Onder leraren is onrust ontstaan over de procedure die gekozen is voor de verkiezing van de afvaardiging van de deelnemersvergadering voor het lerarenregister. Er zijn inmiddels zelfs Kamervragen over de kwestie gesteld.
Midden in de periode dat leraren kunnen stemmen op hun favoriete kandidaat voor het ‘registerparlement’ is ophef ontstaan over de gekozen procedure. De kritiek heeft met name betrekking op de selectie van de stemgerechtigden. De Onderwijscoöperatie, de organisator van de verkiezingen, heeft ervoor gekozen om iedereen die zich op enig moment heeft aangemeld voor het register te laten meestemmen. Dat betekent dat ook niet-leraren die zich hebben aangemeld een stemcode hebben gekregen.
Nieuwsgierigheid
Op de site van de Onderwijscoöperatie valt te lezen dat iedereen die zich heeft aangemeld bij het register is uitgenodigd om te stemmen. Letterlijk staat er: ‘In die groep kunnen personen zitten die geen leraar zijn, maar zich bijvoorbeeld vanuit nieuwsgierigheid wel als leraar hebben ingeschreven. Er wordt door het bestuur van de Onderwijscoöperatie op vertrouwd dat deze personen geen gebruik zullen maken van de toegestuurde stemcode.’ Uit cijfers van mei 2017 bleek dat 39.000 leraren de aanmeldprocedure voor het register volledig hadden afgerond. Het aantal stemgerechtigden is met 83.000 ruim twee keer zo groot.
Zwemdiploma
Michel Rog, namens de CDA-fractie eerder groot voorstander van de registerwet, heeft naar aanleiding van de ophef Kamervragen gesteld.

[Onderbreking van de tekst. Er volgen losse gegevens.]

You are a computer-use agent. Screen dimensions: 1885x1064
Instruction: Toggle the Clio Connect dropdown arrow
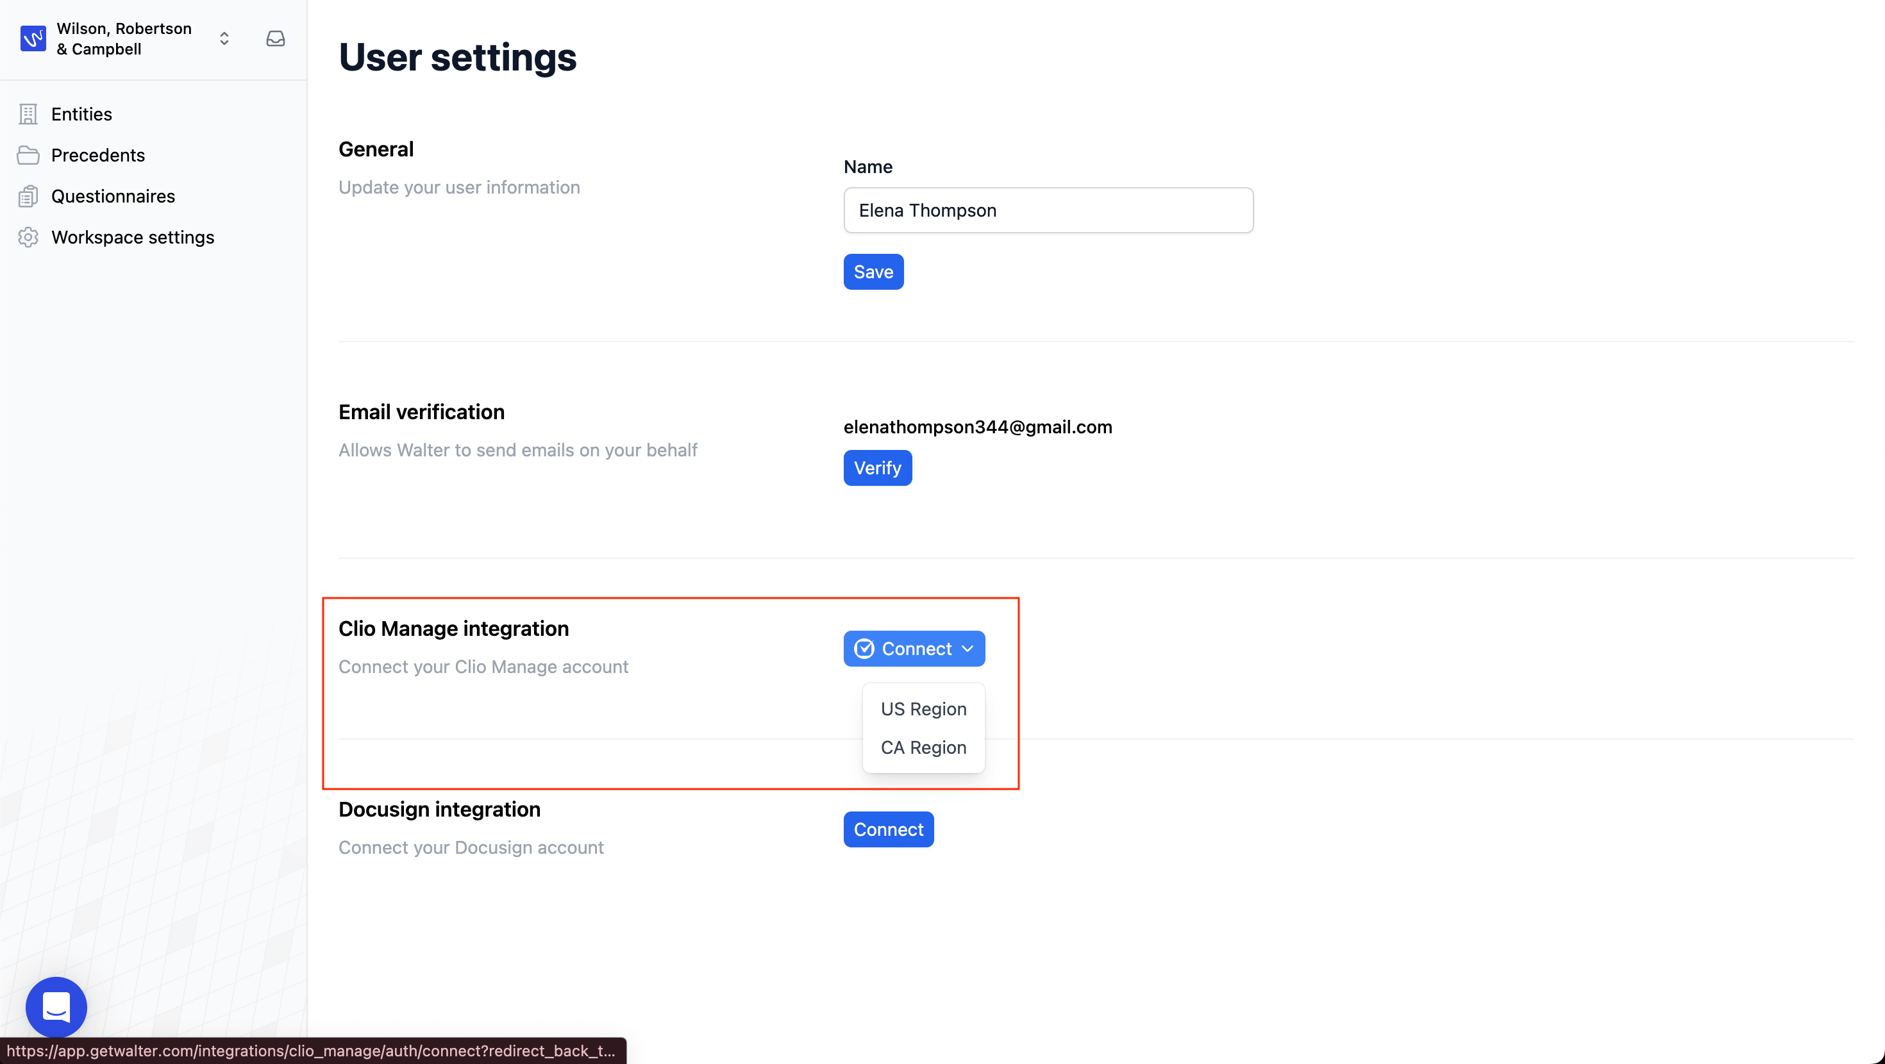coord(967,649)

Rog wil onder andere van staatssecretaris Dekker weten of hij kan ‘bevestigen dat leraren die een zwemdiploma als bewijsstuk voor hun bevoegdheid hebben ingediend (…) een stemcode hebben ontvangen waarmee zij onreglementair konden stemmen voor de verkiezing van de 24 afgevaardigden?’ Ook is Rog benieuwd of het klopt dat aanbieders van cursussen waarmee leraren punten kunnen verwerven een stemcode hebben ontvangen.